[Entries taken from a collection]
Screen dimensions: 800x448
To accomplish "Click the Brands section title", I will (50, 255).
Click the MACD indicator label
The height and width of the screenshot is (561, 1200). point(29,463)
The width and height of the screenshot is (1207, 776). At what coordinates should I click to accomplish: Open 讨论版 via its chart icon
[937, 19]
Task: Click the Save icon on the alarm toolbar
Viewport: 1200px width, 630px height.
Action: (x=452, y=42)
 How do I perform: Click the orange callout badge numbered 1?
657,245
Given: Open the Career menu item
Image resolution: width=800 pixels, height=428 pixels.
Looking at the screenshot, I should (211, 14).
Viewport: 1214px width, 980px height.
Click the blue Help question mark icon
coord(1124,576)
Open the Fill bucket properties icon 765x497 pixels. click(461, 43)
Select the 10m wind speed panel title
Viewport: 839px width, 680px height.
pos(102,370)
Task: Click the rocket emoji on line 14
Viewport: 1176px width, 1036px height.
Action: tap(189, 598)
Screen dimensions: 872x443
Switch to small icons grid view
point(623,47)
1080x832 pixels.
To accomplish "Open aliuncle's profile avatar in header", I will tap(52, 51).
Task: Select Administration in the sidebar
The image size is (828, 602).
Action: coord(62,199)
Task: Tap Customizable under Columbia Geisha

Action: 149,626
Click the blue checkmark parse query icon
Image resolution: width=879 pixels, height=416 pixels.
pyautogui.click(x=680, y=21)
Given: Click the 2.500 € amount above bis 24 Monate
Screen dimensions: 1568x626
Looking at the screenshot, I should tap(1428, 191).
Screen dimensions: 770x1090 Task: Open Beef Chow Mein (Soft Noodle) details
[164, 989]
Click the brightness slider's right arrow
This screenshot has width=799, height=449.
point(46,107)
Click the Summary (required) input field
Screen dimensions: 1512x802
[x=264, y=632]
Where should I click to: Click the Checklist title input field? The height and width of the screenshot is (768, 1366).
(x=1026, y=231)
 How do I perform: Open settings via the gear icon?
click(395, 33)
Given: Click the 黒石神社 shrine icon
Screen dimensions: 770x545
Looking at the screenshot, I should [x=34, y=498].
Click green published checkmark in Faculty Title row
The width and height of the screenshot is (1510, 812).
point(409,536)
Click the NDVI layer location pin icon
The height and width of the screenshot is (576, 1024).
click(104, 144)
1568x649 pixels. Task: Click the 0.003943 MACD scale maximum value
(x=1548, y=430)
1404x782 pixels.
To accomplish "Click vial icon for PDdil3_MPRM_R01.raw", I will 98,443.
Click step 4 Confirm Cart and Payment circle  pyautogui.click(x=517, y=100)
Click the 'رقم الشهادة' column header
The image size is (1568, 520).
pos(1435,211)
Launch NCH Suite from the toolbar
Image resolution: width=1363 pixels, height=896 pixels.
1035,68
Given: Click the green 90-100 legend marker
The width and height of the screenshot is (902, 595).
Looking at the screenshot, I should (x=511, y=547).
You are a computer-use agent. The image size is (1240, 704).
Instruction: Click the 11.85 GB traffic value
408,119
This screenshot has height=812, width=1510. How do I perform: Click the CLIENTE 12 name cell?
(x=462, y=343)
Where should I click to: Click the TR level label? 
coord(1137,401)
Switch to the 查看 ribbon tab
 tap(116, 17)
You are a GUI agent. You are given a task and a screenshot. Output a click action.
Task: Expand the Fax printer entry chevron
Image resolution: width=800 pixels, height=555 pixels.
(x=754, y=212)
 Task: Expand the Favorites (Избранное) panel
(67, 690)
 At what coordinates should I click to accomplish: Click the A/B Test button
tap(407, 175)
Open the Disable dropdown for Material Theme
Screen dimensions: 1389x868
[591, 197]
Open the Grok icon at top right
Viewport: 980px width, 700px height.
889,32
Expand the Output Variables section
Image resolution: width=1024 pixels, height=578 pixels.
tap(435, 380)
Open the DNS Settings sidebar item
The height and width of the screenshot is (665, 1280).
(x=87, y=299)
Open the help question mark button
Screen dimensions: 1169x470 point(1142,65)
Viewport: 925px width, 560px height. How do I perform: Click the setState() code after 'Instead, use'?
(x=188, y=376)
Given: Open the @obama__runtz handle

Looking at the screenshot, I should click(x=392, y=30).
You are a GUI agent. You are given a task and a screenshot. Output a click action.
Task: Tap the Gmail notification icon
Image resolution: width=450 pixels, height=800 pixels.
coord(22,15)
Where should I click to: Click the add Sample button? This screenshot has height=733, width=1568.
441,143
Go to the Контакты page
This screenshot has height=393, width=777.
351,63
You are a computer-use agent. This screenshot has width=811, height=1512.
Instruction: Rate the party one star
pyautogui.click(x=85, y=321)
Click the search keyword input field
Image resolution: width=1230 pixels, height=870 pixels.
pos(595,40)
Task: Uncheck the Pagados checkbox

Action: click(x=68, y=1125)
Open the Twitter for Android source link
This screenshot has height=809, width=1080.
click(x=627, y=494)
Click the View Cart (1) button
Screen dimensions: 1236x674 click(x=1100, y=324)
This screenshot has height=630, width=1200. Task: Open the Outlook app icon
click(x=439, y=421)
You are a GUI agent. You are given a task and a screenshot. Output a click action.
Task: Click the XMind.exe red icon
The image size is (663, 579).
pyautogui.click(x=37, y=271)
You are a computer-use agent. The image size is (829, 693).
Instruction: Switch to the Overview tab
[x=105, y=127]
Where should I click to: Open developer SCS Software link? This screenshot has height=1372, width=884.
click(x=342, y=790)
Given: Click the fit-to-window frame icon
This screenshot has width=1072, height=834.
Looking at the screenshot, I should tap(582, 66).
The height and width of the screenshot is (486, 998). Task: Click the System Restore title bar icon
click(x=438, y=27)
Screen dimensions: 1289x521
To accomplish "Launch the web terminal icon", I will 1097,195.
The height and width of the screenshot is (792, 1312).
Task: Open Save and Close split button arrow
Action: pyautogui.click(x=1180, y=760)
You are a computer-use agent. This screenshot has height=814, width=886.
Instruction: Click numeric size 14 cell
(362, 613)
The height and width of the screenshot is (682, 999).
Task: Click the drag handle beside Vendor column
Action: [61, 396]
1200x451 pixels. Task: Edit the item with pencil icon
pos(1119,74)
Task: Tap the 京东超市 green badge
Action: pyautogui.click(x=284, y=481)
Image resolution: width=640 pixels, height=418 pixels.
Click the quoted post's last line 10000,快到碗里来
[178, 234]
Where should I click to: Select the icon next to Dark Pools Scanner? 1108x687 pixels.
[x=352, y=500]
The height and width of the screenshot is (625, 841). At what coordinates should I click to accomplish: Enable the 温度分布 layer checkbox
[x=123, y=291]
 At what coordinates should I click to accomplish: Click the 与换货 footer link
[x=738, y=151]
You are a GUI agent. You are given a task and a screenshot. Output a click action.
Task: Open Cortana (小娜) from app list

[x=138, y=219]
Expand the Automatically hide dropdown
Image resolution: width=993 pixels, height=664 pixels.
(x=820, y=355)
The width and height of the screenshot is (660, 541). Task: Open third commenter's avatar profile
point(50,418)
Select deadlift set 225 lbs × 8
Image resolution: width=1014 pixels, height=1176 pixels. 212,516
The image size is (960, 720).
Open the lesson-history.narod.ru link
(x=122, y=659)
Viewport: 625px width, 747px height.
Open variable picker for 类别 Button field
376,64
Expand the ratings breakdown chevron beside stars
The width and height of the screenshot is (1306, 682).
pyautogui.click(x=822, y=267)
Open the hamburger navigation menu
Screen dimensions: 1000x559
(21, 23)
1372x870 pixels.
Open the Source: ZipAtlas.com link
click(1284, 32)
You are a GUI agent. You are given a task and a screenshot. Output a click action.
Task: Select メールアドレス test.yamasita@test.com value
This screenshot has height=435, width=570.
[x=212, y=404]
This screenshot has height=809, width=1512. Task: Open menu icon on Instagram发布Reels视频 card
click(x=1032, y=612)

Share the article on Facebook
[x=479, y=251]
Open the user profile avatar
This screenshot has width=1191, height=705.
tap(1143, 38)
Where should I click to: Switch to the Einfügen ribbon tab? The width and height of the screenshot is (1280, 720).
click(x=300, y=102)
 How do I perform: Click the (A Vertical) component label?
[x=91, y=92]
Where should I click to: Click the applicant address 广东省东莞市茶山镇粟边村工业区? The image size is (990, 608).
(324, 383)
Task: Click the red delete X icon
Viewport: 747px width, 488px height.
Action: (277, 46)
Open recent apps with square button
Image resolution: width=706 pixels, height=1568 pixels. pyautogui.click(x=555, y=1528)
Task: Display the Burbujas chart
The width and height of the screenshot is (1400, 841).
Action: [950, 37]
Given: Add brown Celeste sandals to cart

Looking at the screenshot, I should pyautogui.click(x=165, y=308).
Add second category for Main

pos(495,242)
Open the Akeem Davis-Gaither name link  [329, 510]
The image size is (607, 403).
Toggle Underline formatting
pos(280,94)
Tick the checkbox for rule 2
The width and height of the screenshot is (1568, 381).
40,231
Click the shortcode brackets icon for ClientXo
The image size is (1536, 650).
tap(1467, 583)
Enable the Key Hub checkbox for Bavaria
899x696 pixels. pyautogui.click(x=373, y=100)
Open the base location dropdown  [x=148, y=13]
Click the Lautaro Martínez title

◆ **What to produce**
Write down only the closing run of lines: the one containing "Task: Click the red delete X icon" and every line after it to the end of the entries, exactly.

◆ **Your response**
Task: Click the red delete X icon
Viewport: 747px width, 488px height.
Action: (277, 46)
Open recent apps with square button
Image resolution: width=706 pixels, height=1568 pixels. pyautogui.click(x=555, y=1528)
Task: Display the Burbujas chart
The width and height of the screenshot is (1400, 841).
Action: [950, 37]
Given: Add brown Celeste sandals to cart

Looking at the screenshot, I should pyautogui.click(x=165, y=308).
Add second category for Main

pos(495,242)
Open the Akeem Davis-Gaither name link  [329, 510]
The image size is (607, 403).
Toggle Underline formatting
pos(280,94)
Tick the checkbox for rule 2
The width and height of the screenshot is (1568, 381).
40,231
Click the shortcode brackets icon for ClientXo
The image size is (1536, 650).
tap(1467, 583)
Enable the Key Hub checkbox for Bavaria
899x696 pixels. pyautogui.click(x=373, y=100)
Open the base location dropdown  [x=148, y=13]
Click the Lautaro Martínez title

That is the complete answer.